The small fact that the British prime minister had just suffered the worst defeat at the hands of his European allies of any of his predecessors appeared to have gone unnoticed.
Except for those Tory MPs lining up to garland their hero, the result had indeed represented a major victory. It was a victory for their not-so-secret campaign to drive Britain out of the EU.
And that was the problem. When Cameron declared his party was united, it was because he had united with them, rather than the other way around.
It took Labour's Ben Bradshaw to point out the glaringly obvious that "it is the wrong people cheering".
Meanwhile, Ed Miliband did what all prime ministers hate most, and ridiculed Cameron's "victory".
The process, he said, had "started with a divided Europe against Juncker's candidacy and had ended with a united Europe, against him. How did he pull this off?" he taunted.
He quoted Cameron's words from a newspaper article in which he had stated: "It has been suggested we now lack allies....." He didn't need to finish the line, the laughter said it all.
But the real sting in this performance came from those Eurosceptics. Rees-Mogg and others who now count Cameron amongst their number gently prodded the prime minister to start laying down a few red lines on things he would veto in his pre-referendum negotiations.

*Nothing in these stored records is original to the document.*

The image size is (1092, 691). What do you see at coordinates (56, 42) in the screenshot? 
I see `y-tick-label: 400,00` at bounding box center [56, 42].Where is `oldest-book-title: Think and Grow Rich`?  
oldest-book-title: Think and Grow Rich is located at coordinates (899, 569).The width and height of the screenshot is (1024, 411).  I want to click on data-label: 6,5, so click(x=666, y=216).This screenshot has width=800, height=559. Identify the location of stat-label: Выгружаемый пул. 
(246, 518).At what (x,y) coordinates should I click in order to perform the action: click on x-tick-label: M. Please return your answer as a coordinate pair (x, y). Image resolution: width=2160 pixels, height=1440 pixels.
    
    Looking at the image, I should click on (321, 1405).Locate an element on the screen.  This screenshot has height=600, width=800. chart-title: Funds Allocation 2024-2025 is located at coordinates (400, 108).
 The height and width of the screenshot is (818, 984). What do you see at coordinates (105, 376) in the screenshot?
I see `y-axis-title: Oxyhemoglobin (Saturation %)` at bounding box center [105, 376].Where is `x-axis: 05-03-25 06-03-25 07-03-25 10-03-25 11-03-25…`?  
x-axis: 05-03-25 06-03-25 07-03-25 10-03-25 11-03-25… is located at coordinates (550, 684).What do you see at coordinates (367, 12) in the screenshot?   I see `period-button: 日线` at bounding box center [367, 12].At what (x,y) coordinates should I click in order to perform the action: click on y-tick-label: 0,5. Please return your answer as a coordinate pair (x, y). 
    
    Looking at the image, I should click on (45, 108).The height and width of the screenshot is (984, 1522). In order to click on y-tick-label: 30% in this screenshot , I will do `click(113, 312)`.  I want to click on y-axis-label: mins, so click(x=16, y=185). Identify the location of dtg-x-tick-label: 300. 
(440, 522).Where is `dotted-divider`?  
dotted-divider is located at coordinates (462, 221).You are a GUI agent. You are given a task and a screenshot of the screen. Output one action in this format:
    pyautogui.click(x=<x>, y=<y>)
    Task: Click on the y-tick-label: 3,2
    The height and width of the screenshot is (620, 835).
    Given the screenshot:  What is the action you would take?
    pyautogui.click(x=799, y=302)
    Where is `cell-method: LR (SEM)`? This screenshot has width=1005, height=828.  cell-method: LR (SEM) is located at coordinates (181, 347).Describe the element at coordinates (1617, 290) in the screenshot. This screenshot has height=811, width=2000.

But it was left to Douglas Carswell and Peter Bone to put their real agenda into short, sharp questions. Would the prime minister confirm that he might be prepared to recommend withdrawal from the EU in the 2017 referendum if he doesn't get his way in the negotiations?
They are not supposed to be that blunt. The Eurosceptics want a more softly-softly approach. But there it was, out in the open, the clearest possible sign of which MPs believe they have a victory here.